Solomons mastiff bat
- Conservation status: Endangered (IUCN 3.1)

Scientific classification
- Kingdom: Animalia
- Phylum: Chordata
- Class: Mammalia
- Order: Chiroptera
- Family: Molossidae
- Genus: Mops
- Species: M. solomonis
- Binomial name: Mops solomonis Troughton, 1931

= Solomons mastiff bat =

- Genus: Mops
- Species: solomonis
- Authority: Troughton, 1931
- Conservation status: EN

Species of bat

The Solomons mastiff bat (Mops solomonis) is a species of bat in the family Molossidae.

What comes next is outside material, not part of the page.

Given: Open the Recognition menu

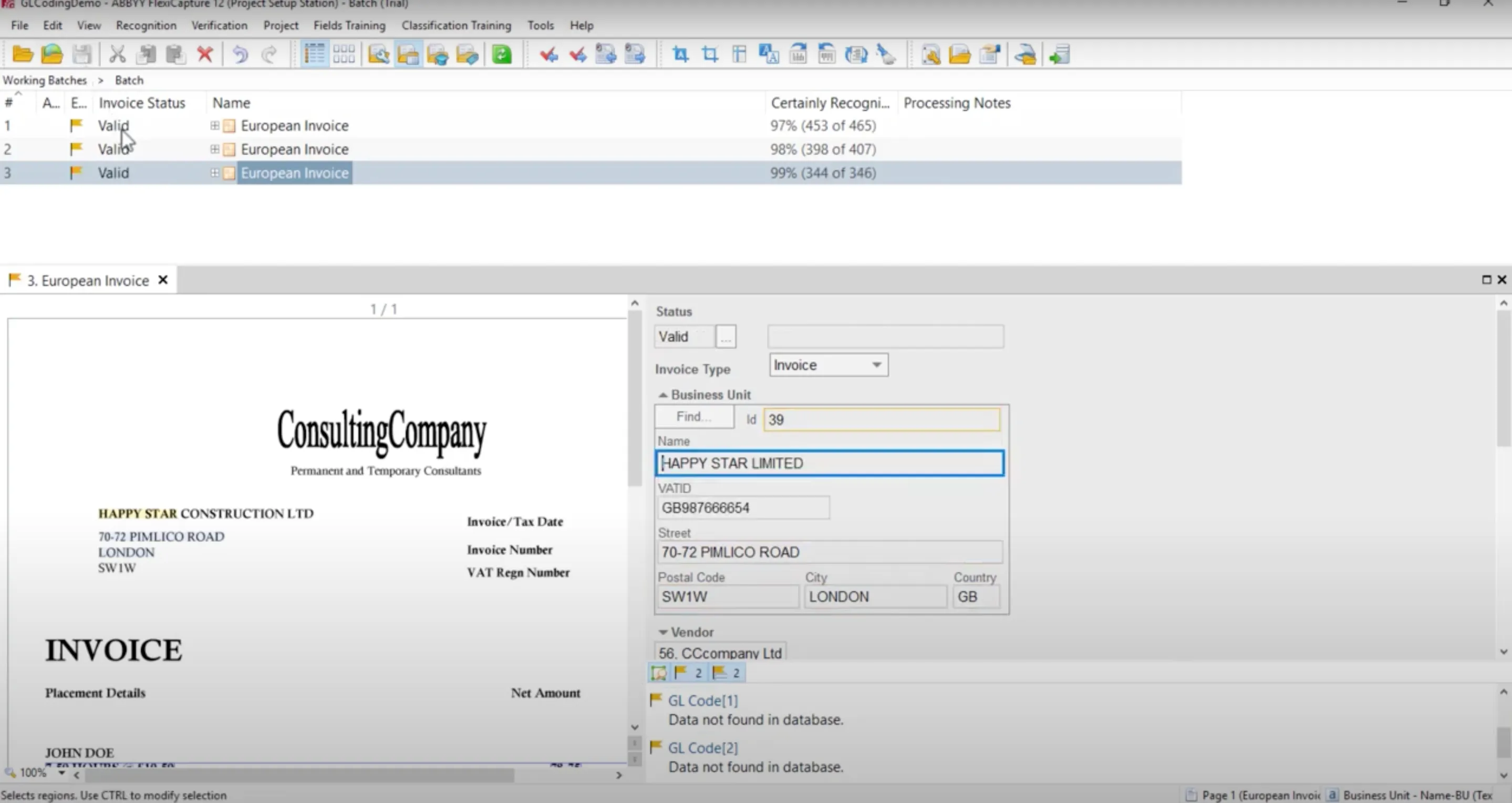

It is endemic to the Solomon Islands.

==Taxonomy and etymology==
It was described as a new species by Australian mammalogist Ellis Le Geyt Troughton in 1931. Troughton likely chose the species name "solomonis" because this species was first discovered on the Solomon Islands. It is sometimes classified as a subspecies of the northern freetail bat, Mops jobensis.

The genus Chaerephon was formerly considered a subgenus of or synonymous with the genus Tadarida, meaning that this species has been known as Tadarida jobensis solomonis or Tadarida solomonis.

==Description==
Its forearm is 40.5-45 mm. In total, its head and body are 63-68 mm long, while its tail is 35-36 mm long. Its fur is a rich, auburn brown, with white hairs interspersed infrequently. Its tragus is lobed and broad at the tip.

==Range and habitat==
Its range is currently known to include Choiseul Island and Santa Isabel Island, both of which are part of the Solomon Islands.

==Conservation==
It is evaluated as endangered by the IUCN.